On main amendments in corporate legislation of Belarus
On January 27, 2021, the Law of the Republic of Belarus dated January 5, 2021 No. 95-Z "On Amendments to the Law on the Issues of Commercial Companies" (hereafter Law on Amendments) was published, which introduces a number of changes to the activities of companies (LLC, ALC, CJSC, OJSC). The changes will come into force on April 28, 2021. Below are the key amendments.
- Shareholders are allowed to make contributions to the property of a company without increasing the authorized capital and changing the shares size (value of shares). This allows the possibility of additional financing of the company by the shareholders .
- Introduced provisions that allow to implement the convertible loan mechanism by offsetting monetary claims when making additional contributions to the authorized capital (paying for shares of an additional issue).
- For all companies have been legalized the possibility of granting options to company’s employees, members of the executive body, the board of directors (supervisory board) through the issue of additional shares (acquisition by the company a share on the balance sheet) for the purpose of subsequent sale or free transfer to mentioned persons.
- It is allowed to execute shareholder’s agreements (agreements on the exercise of the rights of shareholders) between all the company’s shareholders at the same time (for example, earlier in an LLC with two shareholders, it was basically impossible to execute such an agreement).
- The number of Closed Joint Stock Company (CJSC) shareholders is not limited (now there is a limit, that the number of shareholders of a CJSC should not exceed 50), unless otherwise provided by the charter.
- The mandatory rules that provide for the preemptive right of CJSC shareholders to purchase shares, which are sold by other shareholders, have been canceled. At the same time, the preemptive right to purchase shares of a CJSC by its shareholders may be provided for by the charter of the respective company on an individual basis.
- Heirs of CJSC shareholders receive shares without the consent of the CJSC.
- The list of essential conditions to be agreed upon in the agreements on mergers and acquisitions was clarified, as well as the list of issues to be reflected in the decision on division, separation and transformation.
- The question of the quorum required for making decisions within the framework of the reorganization procedure has been detailed:
- on the approval of the charter of the newly created (reorganized) company, separation balance sheet / deed of transfer – at least 3/4 of the votes of the persons participating in the meeting; and
- election of governing bodies – at least 50% of the votes of the persons participating in the meeting.
- Only the shareholders owning in aggregate 10 or more percent of shares in the authorized capital (shares) of the company can get access to accounting and reporting documents, to the minutes of meetings of the board of directors (supervisory board).
- A company with one shareholder can create a company, where it will be the only shareholder.
- The remote form of participation in company meetings has been legalized.
- A meeting of the board of directors can be held at the initiative of the director, internal inspector, board member and auditor (previously only at the initiative of the chairman).
- The decision of the board of directors can be appealed in court if it is adopted:
- in violation of the requirements of the law or the charter; and
- violates the rights and (or) legitimate interests of a shareholder (former shareholder), a member of the board of directors.

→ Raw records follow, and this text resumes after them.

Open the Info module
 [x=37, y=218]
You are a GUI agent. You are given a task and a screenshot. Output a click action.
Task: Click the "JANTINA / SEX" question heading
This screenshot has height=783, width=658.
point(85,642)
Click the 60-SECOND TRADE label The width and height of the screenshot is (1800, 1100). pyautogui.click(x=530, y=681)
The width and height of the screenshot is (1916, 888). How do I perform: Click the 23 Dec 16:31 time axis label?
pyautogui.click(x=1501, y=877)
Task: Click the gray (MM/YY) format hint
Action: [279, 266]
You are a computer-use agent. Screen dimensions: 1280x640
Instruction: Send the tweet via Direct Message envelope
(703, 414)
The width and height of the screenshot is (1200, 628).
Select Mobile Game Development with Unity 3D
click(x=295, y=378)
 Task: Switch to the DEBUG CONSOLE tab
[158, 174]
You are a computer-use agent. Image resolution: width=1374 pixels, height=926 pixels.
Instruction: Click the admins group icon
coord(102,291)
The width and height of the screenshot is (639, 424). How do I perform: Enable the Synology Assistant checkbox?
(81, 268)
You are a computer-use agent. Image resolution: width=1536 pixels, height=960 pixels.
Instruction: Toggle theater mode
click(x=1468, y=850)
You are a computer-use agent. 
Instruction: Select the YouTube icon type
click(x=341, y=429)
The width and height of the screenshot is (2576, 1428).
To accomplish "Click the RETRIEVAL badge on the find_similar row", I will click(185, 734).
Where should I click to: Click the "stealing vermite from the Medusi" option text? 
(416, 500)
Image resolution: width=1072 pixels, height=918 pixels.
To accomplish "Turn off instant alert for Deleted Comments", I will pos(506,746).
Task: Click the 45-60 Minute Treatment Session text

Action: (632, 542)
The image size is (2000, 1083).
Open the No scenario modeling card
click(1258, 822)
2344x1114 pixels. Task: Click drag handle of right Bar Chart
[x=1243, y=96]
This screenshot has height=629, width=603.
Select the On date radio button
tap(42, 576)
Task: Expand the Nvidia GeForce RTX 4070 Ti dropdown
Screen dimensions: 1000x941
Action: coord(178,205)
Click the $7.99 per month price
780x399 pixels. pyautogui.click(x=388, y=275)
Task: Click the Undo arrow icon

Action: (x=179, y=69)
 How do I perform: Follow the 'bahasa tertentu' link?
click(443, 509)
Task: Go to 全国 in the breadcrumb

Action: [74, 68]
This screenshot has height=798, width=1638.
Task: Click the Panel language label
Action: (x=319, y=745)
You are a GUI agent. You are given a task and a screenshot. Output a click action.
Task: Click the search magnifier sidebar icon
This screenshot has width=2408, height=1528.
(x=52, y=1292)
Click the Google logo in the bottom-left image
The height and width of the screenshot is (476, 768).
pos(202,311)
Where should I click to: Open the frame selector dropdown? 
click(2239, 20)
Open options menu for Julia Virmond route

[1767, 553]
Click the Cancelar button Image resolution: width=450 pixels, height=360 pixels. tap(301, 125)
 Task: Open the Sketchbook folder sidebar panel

- The board of directors has the right to suspend the powers of the executive body (director), if such a possibility is prescribed in the charter.
- The competence of the board of directors of JSC has been expanded in terms of:
- settle disputes between the management bodies of the joint stock company;
- define corporate rules;
- to monitor the effectiveness of corporate governance practices.
- The list of affiliated persons of the company has been clarified, to which, in particular, deputy directors and his relatives are additionally assigned, and from which representatives of the state in the governing bodies of business companies are excluded, shares in the authorized capitals (shares) of which belong to the Republic of Belarus or its administrative-territorial units.
Companies registered before the entry into force of the Law on Amendments, upon the first introduction of amendments and (or) additions to their charters, must bring them in line with Law on Amendments. Until they are brought into conformity with the Law on Amendments, the statutes of the companies are valid in the part that does not contradict the Law on Amendments.